» **Work to be completed**
The required answer is each line in the entries below where "agent" occurs.

### Material for this exercise ###

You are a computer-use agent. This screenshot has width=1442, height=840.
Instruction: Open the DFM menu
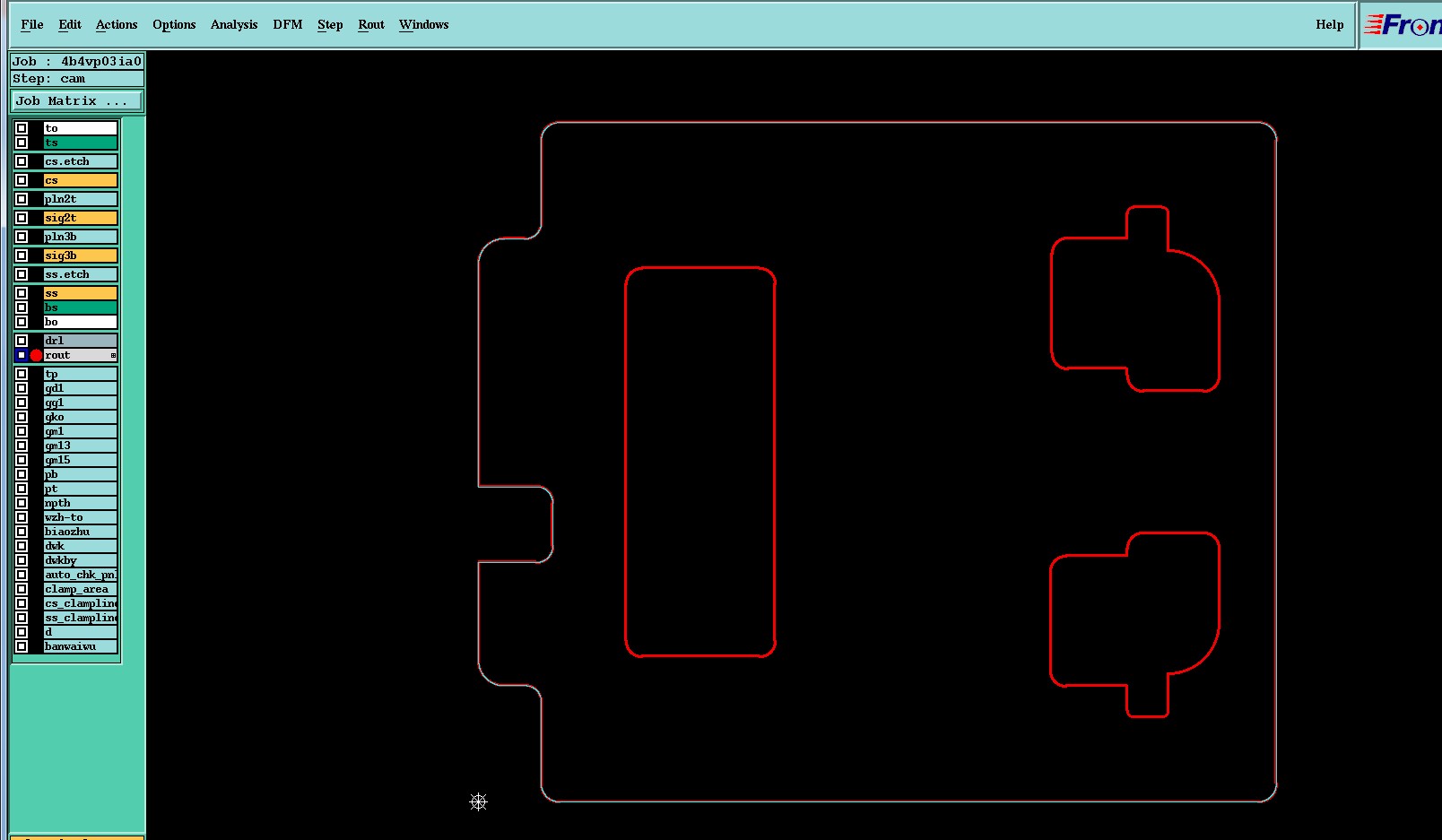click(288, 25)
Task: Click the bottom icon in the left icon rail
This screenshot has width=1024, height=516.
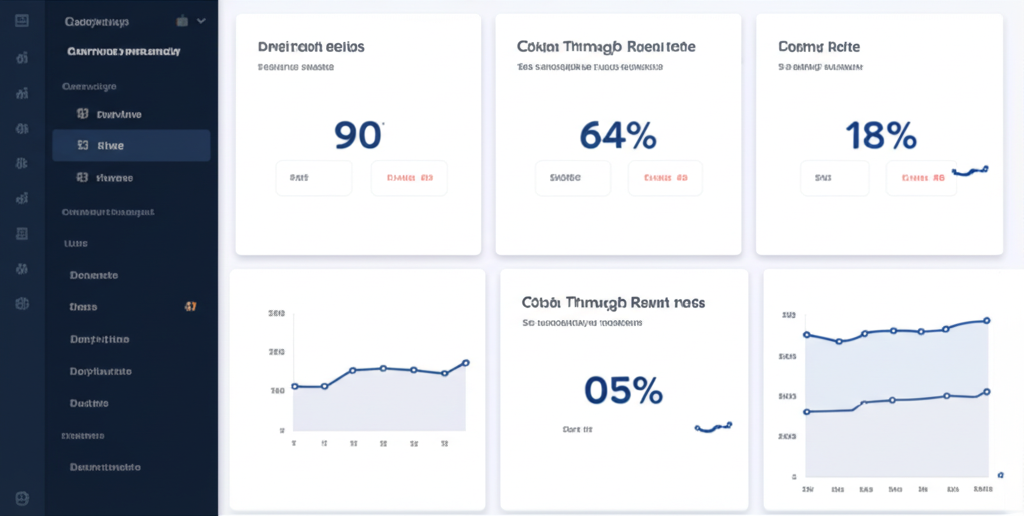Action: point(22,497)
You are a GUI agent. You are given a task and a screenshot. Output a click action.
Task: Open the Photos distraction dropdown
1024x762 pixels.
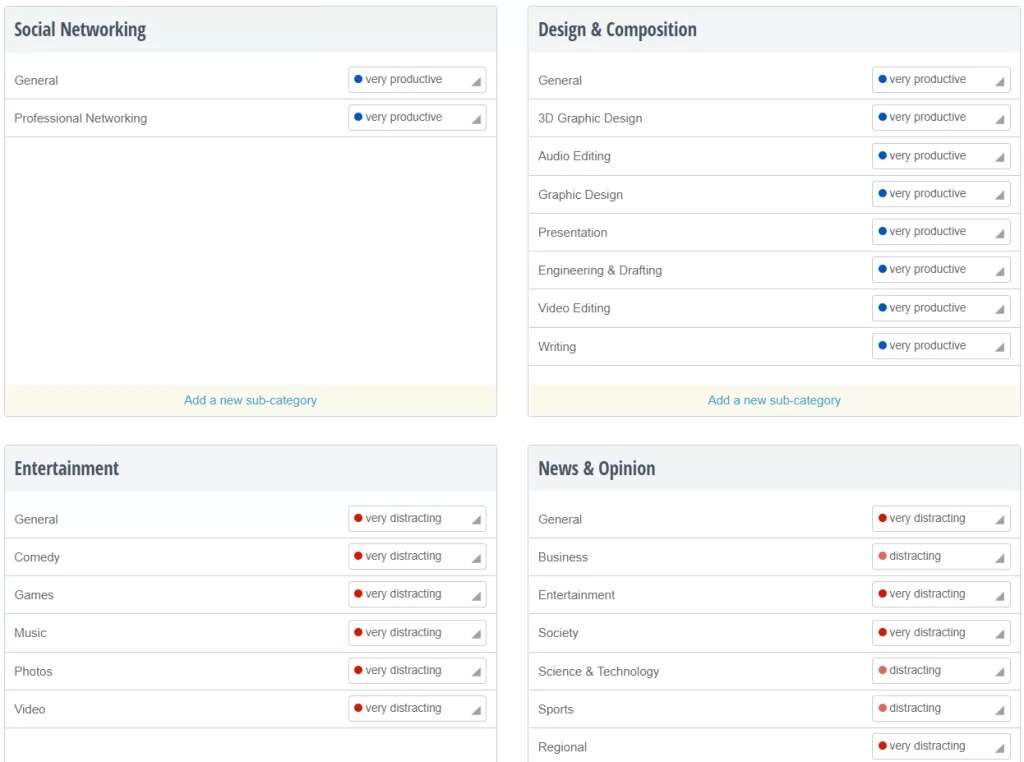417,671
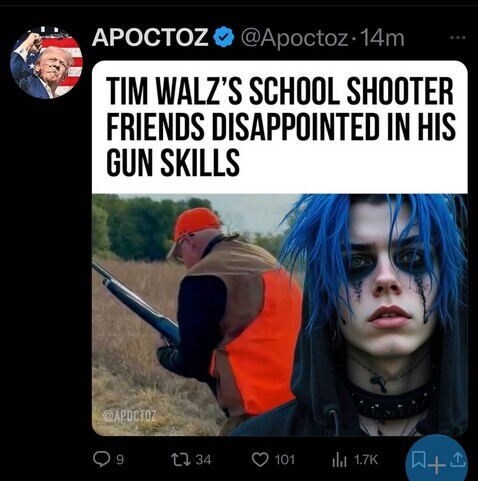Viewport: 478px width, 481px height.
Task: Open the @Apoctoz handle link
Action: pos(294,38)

###
### Material for this exercise ###

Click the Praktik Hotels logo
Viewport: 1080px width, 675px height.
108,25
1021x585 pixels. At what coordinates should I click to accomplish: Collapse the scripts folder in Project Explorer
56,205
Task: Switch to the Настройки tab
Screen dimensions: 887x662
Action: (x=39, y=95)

###
### Material for this exercise ###

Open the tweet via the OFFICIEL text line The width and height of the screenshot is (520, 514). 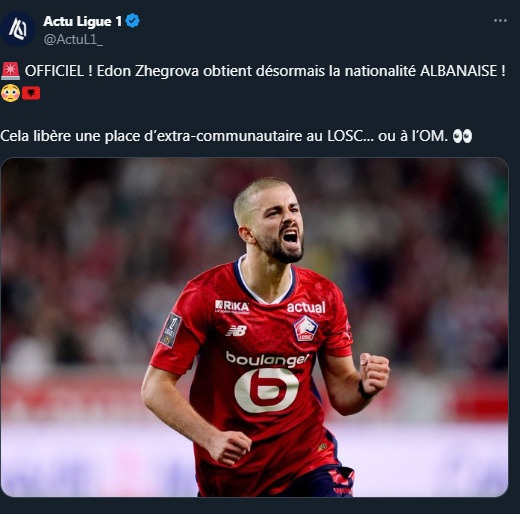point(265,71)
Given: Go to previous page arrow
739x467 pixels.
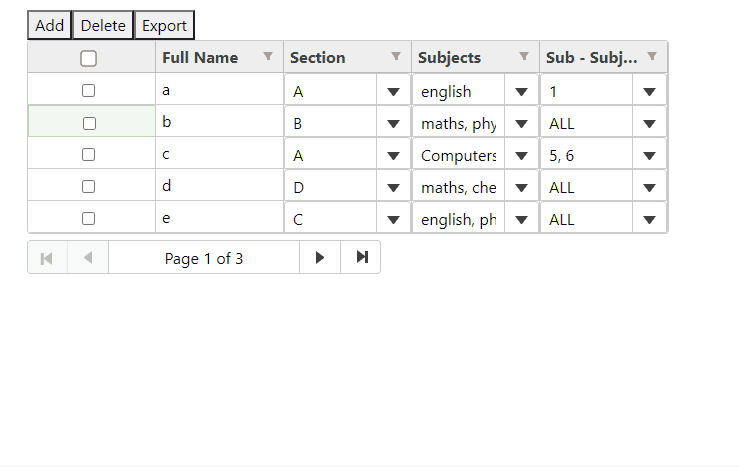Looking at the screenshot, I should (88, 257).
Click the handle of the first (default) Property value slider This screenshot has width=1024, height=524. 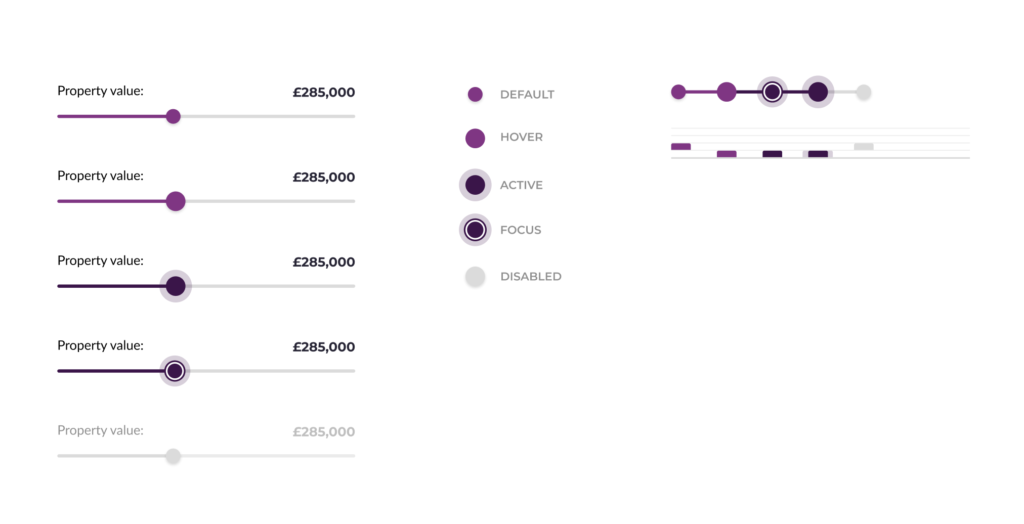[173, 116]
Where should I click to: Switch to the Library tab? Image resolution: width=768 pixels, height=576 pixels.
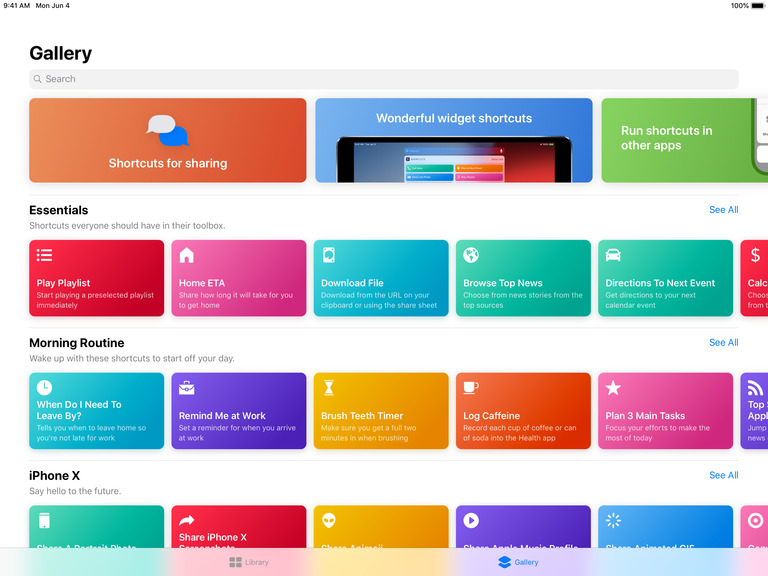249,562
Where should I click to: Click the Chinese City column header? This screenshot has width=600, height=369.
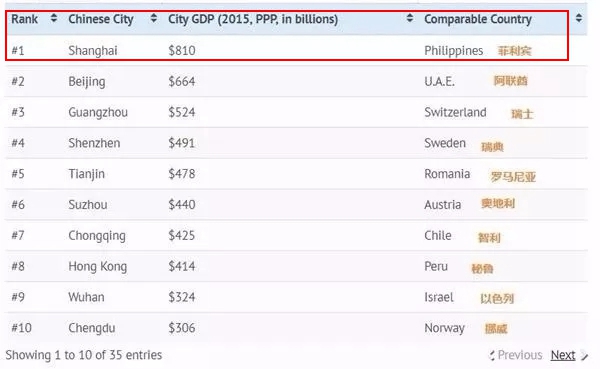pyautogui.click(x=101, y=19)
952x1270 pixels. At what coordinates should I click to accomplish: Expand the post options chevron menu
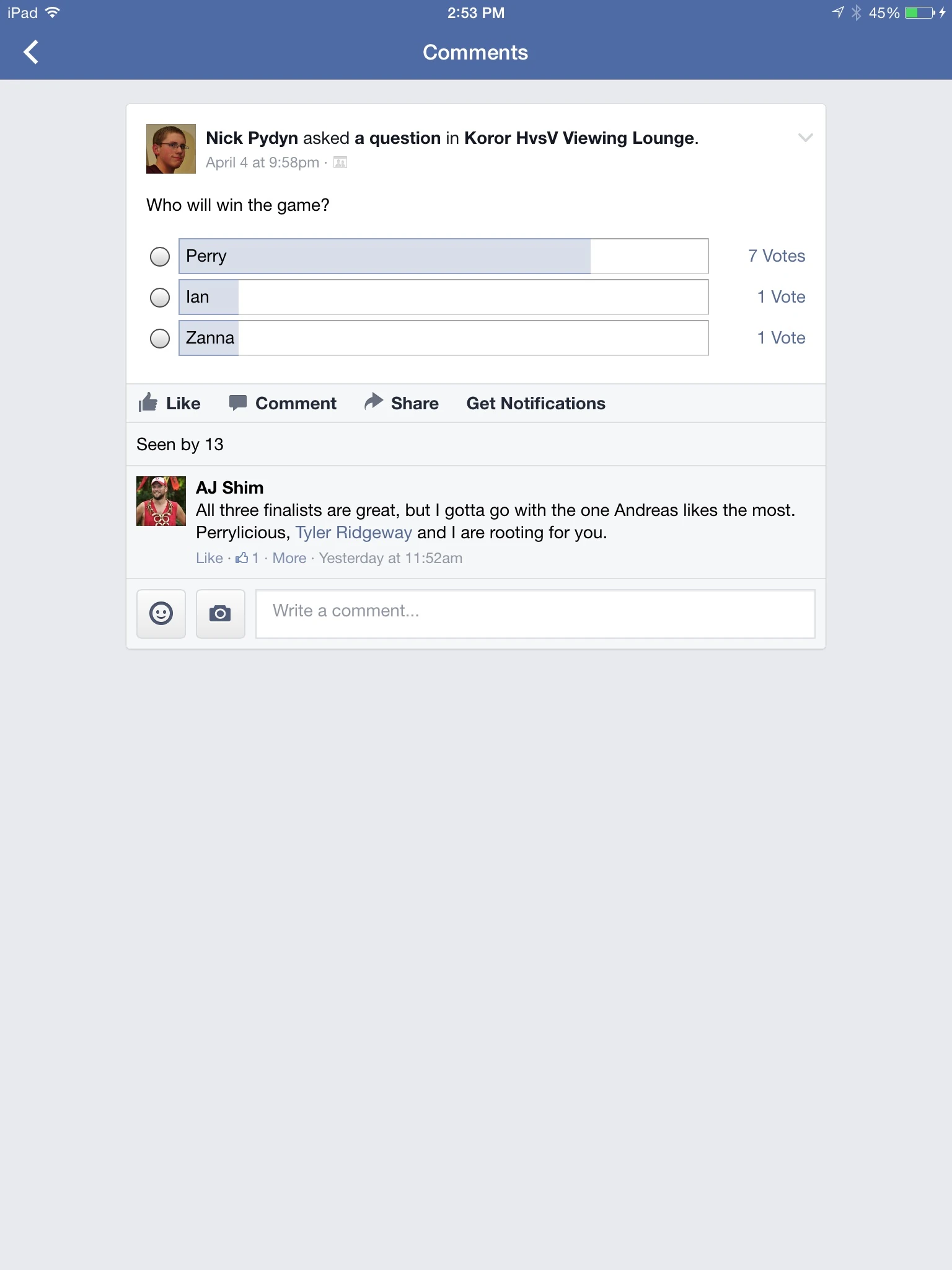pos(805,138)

###

» **Written answer**
You are a computer-use agent. This screenshot has width=1442, height=840.
You are a GUI agent. You are given a task and a screenshot. Output a click action.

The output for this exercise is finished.